*What is needed:* Reproduce the records that follow without alteration, apart from removing the pictures.

(Collected data entries)
-------

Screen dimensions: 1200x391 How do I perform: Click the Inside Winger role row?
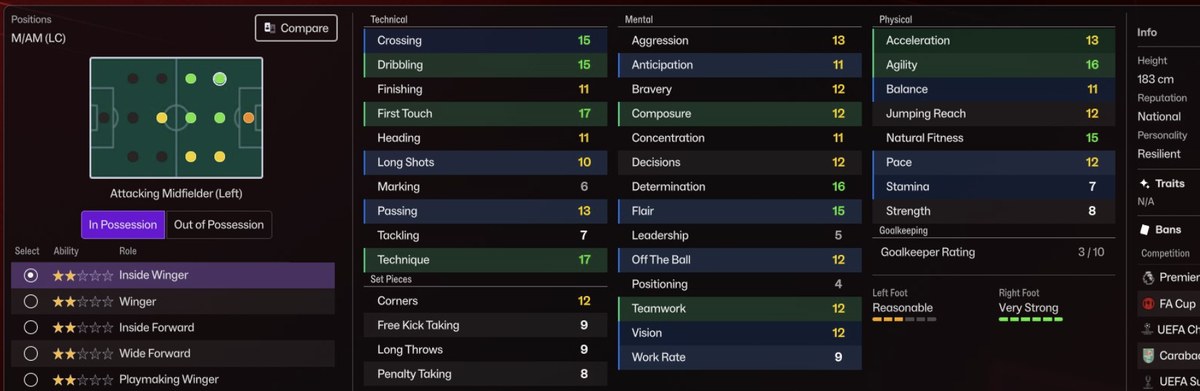[173, 275]
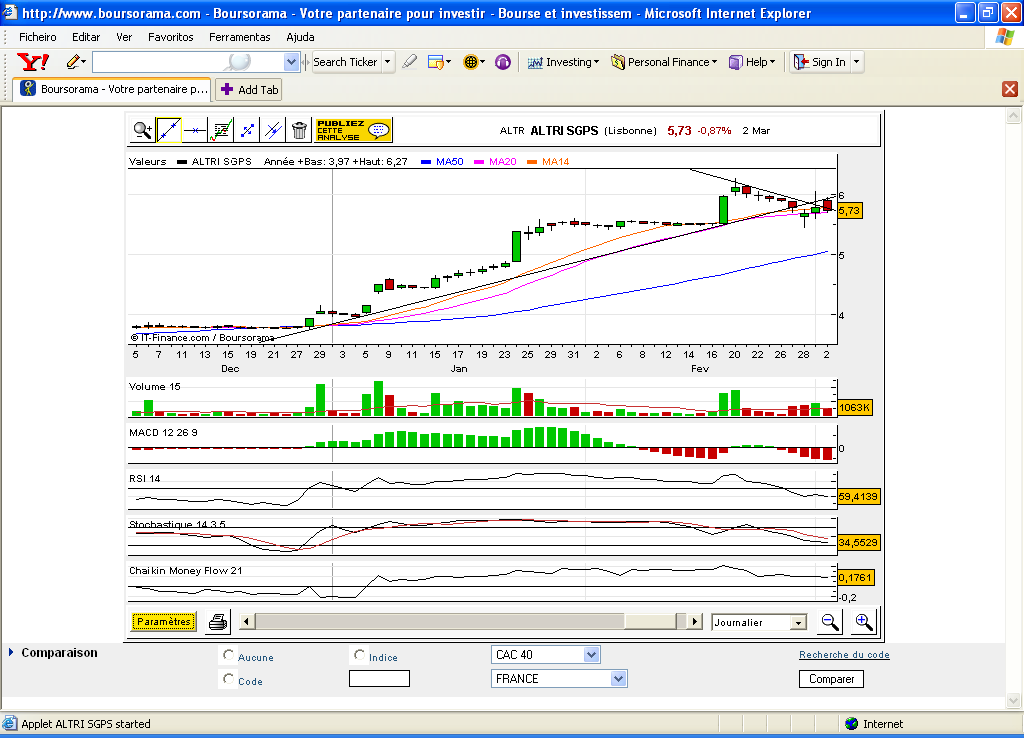Zoom in chart with plus magnifier icon
The height and width of the screenshot is (738, 1024).
coord(863,622)
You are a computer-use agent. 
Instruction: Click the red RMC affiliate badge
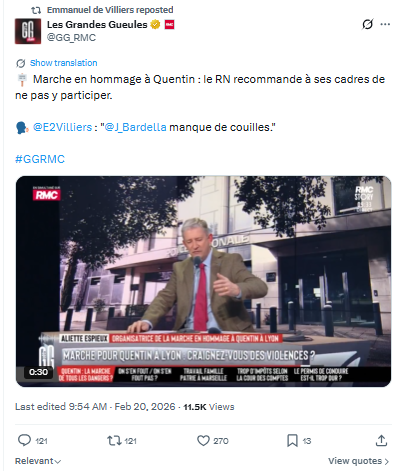pyautogui.click(x=169, y=25)
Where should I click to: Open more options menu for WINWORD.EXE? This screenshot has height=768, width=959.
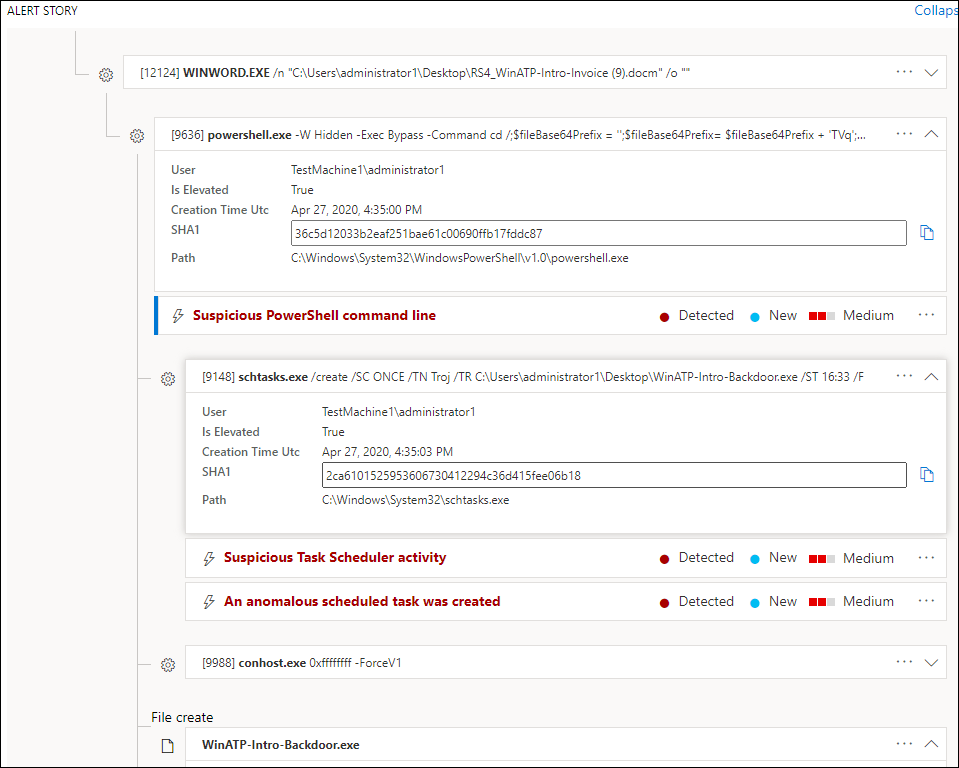(905, 72)
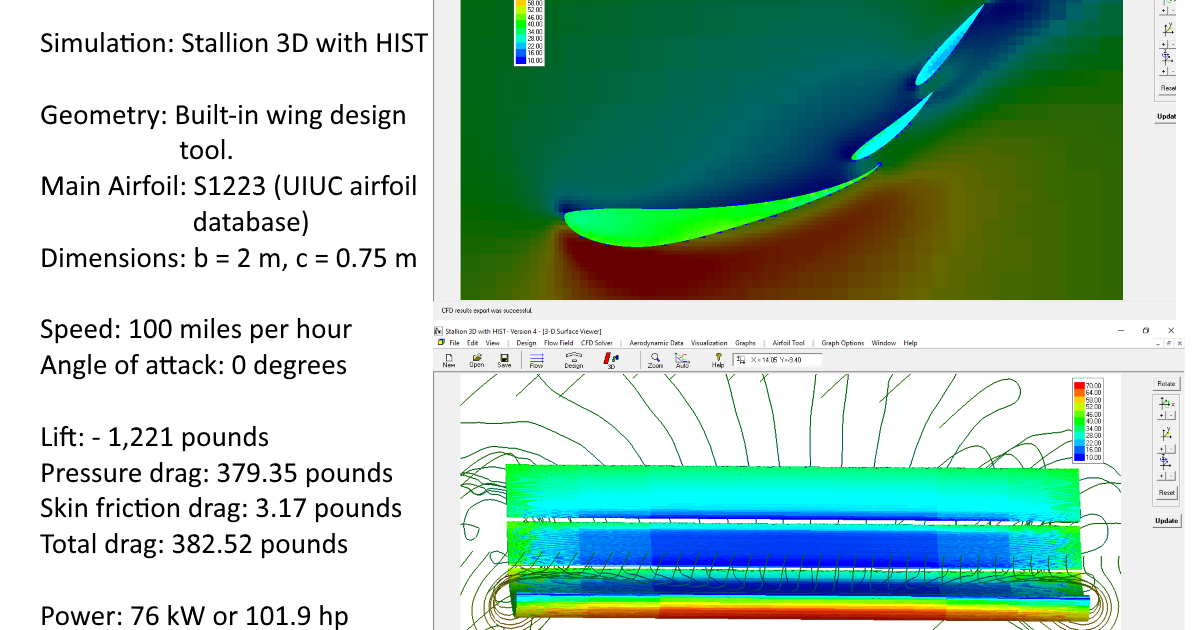
Task: Select the Flow icon on the toolbar
Action: [x=538, y=358]
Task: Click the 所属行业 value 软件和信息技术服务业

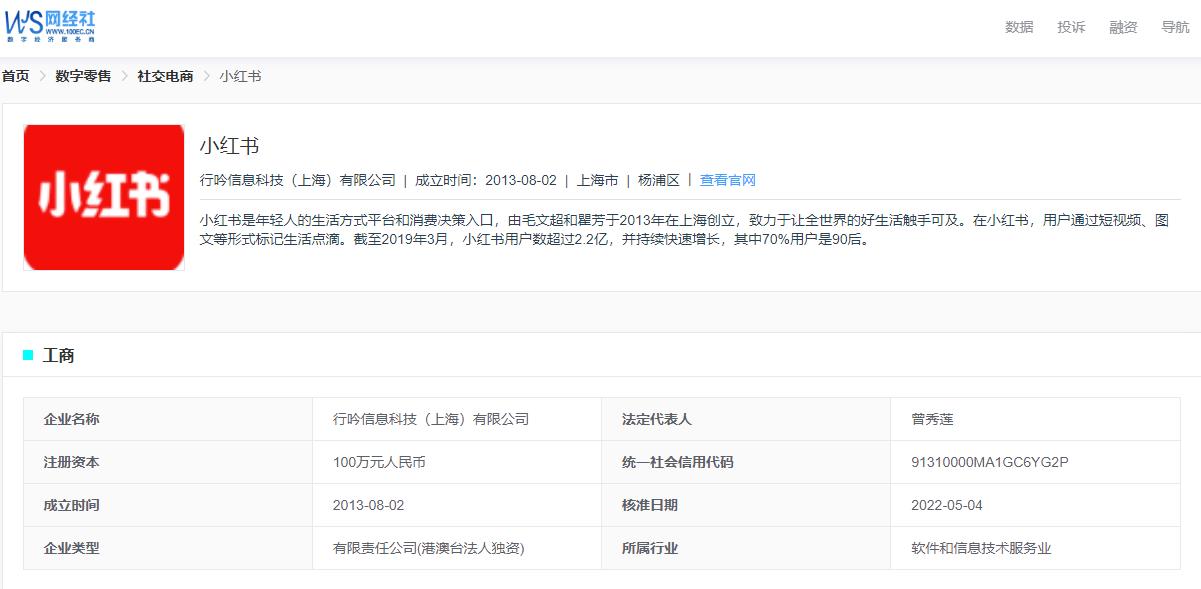Action: (979, 548)
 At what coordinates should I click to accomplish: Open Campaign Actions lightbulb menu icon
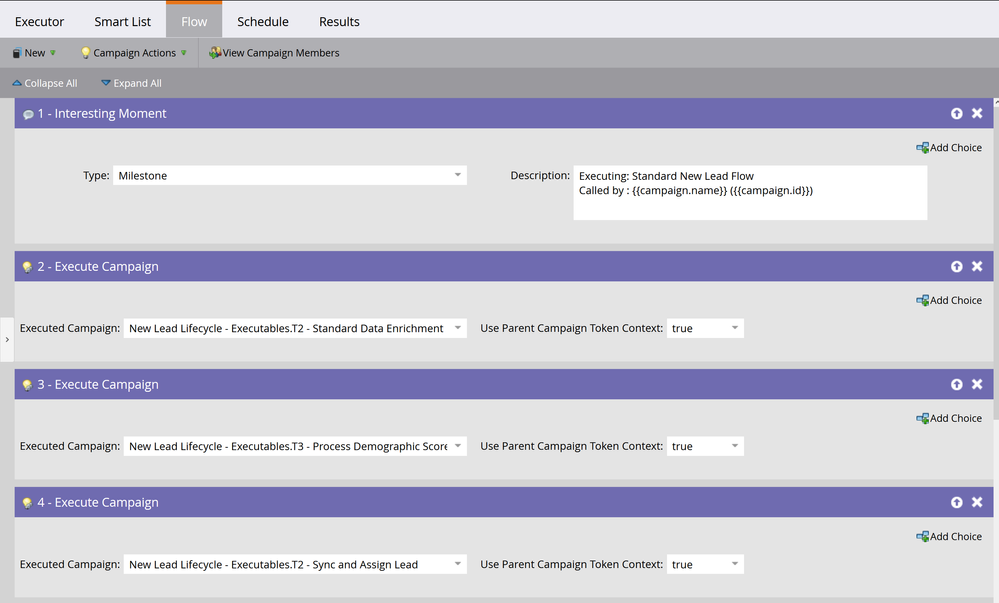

-------

*Solution for this exercise:*
Screen dimensions: 1200x391 How do I perform: Click the Inside Winger role row?
[173, 275]
Zoom in chart with plus magnifier icon
The height and width of the screenshot is (738, 1024).
coord(863,622)
You are a computer-use agent. 
Instruction: Click the red RMC affiliate badge
pyautogui.click(x=169, y=25)
Where should I click to: Open more options menu for WINWORD.EXE? This screenshot has height=768, width=959.
(905, 72)
Task: Select the Flow icon on the toolbar
Action: [x=538, y=358]
Task: Click the 所属行业 value 软件和信息技术服务业

Action: (979, 548)
 At what coordinates should I click to accomplish: Open Campaign Actions lightbulb menu icon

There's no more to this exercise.